_WHAT THE TASK ASKS_
List each line of the data in which the string "bottom" appears.

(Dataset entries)
>>>

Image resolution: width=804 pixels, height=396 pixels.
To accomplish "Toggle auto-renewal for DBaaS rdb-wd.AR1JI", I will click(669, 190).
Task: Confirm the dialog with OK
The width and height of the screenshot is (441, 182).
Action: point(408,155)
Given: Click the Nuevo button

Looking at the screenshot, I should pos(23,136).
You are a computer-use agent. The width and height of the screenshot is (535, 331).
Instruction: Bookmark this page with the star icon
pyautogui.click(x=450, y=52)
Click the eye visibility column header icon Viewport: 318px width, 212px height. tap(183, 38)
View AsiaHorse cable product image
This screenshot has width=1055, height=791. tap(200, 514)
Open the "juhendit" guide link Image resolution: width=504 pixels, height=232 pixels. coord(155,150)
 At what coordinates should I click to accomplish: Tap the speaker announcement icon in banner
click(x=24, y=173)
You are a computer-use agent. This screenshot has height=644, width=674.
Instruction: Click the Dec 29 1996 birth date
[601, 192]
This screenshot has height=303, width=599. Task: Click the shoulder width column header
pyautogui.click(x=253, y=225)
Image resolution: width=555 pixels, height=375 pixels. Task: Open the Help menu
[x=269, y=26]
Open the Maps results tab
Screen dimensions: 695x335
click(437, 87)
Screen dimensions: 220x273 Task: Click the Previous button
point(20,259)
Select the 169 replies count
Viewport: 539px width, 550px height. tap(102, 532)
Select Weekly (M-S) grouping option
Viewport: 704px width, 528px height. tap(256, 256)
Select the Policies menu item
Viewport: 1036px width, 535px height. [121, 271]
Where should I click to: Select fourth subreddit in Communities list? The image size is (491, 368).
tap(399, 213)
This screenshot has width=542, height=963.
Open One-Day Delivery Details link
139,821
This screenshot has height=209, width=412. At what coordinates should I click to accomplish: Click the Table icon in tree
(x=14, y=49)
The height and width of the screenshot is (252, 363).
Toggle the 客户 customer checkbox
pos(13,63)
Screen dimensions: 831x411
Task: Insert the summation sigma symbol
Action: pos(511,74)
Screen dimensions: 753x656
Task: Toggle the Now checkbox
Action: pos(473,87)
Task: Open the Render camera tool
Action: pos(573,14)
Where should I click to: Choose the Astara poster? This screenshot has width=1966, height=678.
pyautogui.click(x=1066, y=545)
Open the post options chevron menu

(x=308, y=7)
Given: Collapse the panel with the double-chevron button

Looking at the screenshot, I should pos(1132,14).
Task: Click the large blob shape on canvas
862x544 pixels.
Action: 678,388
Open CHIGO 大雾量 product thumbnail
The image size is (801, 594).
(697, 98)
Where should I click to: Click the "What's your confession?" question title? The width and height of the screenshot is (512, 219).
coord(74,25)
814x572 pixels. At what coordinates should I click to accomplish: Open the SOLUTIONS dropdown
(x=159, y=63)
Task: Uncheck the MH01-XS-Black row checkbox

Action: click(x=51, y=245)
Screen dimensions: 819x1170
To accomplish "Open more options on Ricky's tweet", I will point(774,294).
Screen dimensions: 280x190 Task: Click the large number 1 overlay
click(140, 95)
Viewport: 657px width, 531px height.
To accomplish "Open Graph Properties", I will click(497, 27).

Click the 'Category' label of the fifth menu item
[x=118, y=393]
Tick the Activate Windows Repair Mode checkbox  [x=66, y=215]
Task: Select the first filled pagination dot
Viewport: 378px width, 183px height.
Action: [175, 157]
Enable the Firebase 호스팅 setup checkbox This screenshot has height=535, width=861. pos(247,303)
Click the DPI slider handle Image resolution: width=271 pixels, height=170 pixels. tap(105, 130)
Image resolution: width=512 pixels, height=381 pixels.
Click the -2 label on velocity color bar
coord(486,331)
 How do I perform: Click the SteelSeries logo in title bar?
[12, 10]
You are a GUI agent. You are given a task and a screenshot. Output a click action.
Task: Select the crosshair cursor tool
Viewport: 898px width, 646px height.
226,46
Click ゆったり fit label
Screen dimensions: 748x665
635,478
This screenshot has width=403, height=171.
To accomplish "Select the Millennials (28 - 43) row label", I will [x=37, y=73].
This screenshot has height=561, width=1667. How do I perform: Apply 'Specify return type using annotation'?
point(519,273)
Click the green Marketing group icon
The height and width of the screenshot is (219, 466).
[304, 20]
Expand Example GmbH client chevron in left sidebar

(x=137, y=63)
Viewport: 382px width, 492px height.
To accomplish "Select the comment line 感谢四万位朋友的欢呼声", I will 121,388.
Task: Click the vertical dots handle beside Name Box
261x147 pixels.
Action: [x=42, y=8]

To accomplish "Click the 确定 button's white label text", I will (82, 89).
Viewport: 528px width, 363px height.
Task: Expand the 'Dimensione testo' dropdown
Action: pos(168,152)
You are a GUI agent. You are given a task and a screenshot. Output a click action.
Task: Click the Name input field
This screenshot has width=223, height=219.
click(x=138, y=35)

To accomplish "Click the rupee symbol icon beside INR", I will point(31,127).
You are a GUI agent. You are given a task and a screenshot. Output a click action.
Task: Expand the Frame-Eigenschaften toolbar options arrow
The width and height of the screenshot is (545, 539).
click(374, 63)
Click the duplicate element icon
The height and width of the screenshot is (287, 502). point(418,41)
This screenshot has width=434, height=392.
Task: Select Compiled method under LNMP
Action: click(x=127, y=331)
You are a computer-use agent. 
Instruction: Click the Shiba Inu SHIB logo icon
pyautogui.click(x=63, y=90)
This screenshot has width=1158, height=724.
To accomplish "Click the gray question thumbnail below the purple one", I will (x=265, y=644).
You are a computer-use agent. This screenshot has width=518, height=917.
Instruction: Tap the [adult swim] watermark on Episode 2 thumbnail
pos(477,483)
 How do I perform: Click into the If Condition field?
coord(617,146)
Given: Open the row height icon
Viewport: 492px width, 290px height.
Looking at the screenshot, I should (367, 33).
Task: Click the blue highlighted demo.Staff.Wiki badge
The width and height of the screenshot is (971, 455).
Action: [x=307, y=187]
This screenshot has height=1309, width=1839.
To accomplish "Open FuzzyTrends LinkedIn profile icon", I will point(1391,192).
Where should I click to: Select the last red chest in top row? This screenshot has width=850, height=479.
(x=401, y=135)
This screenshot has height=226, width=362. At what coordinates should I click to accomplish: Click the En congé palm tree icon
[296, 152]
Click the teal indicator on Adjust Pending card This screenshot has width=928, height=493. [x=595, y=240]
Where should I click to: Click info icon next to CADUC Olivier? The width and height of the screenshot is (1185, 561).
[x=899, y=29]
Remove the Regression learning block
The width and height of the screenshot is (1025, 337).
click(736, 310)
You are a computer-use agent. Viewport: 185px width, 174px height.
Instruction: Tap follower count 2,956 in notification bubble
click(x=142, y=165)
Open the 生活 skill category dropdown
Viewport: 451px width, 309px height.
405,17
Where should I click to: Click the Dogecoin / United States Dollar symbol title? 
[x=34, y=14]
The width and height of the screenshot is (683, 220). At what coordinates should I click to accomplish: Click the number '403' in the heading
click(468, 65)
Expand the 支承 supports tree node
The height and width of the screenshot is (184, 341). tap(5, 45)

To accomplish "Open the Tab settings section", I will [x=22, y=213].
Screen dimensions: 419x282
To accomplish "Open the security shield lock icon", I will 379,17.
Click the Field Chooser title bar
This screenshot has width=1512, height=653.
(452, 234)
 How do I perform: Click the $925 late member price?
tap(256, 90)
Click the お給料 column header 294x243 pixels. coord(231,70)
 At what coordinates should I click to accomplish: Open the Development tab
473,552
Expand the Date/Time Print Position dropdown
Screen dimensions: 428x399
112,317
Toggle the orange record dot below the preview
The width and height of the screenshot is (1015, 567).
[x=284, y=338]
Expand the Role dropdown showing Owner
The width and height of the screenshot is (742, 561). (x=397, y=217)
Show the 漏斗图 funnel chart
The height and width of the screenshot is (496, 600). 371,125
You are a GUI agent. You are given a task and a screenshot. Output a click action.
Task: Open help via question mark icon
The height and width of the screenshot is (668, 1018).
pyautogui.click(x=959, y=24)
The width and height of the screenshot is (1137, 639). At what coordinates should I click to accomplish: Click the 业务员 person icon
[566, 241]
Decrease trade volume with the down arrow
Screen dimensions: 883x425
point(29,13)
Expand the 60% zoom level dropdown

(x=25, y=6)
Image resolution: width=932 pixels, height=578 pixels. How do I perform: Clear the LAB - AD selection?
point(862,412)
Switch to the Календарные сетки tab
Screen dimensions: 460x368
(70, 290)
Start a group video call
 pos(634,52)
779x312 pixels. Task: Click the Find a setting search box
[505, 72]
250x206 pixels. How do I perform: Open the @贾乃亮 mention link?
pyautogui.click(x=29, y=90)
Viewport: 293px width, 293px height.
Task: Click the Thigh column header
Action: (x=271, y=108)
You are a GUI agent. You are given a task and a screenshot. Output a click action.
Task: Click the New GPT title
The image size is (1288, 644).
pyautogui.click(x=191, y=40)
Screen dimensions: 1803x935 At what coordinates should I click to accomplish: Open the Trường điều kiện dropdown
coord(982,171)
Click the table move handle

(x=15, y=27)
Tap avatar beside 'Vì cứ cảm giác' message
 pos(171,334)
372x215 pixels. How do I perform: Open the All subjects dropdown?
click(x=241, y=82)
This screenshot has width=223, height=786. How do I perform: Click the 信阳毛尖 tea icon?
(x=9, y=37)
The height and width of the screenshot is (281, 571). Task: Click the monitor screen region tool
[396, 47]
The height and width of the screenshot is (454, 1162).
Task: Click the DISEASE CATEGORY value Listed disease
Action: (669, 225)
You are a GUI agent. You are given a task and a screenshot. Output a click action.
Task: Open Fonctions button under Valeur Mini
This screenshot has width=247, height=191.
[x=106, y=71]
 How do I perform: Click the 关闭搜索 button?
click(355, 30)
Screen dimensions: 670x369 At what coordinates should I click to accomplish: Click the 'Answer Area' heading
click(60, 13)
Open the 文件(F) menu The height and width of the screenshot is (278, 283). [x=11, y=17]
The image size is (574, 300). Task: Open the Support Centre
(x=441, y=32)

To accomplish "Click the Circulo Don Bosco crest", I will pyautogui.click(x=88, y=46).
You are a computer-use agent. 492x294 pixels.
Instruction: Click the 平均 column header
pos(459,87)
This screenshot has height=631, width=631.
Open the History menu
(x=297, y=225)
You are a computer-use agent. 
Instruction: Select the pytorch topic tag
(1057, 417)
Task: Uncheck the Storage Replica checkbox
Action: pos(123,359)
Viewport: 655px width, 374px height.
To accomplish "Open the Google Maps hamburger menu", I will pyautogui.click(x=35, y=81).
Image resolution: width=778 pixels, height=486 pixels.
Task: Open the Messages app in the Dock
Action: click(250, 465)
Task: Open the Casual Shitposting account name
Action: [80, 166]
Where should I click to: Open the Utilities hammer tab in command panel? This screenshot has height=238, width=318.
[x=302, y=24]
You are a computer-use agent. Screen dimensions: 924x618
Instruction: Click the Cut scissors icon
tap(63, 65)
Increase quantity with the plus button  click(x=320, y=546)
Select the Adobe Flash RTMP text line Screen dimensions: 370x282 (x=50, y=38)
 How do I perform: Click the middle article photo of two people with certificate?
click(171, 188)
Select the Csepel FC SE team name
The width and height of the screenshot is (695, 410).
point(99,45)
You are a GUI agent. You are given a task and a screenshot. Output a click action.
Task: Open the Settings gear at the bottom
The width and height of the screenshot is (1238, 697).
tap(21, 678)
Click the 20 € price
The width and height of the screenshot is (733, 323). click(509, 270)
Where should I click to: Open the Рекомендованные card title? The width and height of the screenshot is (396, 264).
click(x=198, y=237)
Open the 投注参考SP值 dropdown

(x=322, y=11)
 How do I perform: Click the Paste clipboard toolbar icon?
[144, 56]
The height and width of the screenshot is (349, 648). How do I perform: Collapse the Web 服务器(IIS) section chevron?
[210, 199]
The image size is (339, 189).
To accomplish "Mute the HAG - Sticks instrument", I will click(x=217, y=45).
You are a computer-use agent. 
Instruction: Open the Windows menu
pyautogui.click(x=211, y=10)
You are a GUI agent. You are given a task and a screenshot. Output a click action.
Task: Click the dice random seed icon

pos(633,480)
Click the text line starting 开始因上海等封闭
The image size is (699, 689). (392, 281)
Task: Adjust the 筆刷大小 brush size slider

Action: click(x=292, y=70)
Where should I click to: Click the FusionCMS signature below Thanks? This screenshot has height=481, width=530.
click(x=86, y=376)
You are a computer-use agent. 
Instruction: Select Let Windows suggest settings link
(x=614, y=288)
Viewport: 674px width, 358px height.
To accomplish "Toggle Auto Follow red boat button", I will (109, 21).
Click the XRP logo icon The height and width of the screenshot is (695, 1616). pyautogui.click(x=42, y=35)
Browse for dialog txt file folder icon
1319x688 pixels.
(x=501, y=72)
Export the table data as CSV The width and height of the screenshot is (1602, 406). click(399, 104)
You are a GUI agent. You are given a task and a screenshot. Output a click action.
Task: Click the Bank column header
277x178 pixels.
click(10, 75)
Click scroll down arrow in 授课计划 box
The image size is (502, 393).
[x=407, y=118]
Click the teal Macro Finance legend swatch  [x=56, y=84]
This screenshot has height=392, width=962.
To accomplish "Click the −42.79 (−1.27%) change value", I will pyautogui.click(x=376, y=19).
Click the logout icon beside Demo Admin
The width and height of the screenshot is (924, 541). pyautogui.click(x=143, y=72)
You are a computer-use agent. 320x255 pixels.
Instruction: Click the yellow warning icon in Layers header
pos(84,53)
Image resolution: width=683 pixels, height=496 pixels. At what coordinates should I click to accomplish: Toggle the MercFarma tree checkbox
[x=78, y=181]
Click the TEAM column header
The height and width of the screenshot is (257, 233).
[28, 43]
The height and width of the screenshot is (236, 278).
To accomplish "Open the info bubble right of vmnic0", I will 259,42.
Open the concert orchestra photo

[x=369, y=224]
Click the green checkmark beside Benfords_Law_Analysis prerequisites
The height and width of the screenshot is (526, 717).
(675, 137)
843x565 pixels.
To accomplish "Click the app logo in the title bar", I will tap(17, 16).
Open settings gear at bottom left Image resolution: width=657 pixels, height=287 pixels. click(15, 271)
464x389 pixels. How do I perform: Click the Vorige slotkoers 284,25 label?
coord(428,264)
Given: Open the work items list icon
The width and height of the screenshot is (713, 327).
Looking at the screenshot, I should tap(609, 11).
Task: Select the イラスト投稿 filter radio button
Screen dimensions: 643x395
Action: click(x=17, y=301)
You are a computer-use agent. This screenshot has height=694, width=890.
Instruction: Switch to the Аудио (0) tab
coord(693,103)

<<<

_OUTPUT FOR THIS TASK_
Task: Open the Settings gear at the bottom
Open settings gear at bottom left Image resolution: width=657 pixels, height=287 pixels. click(15, 271)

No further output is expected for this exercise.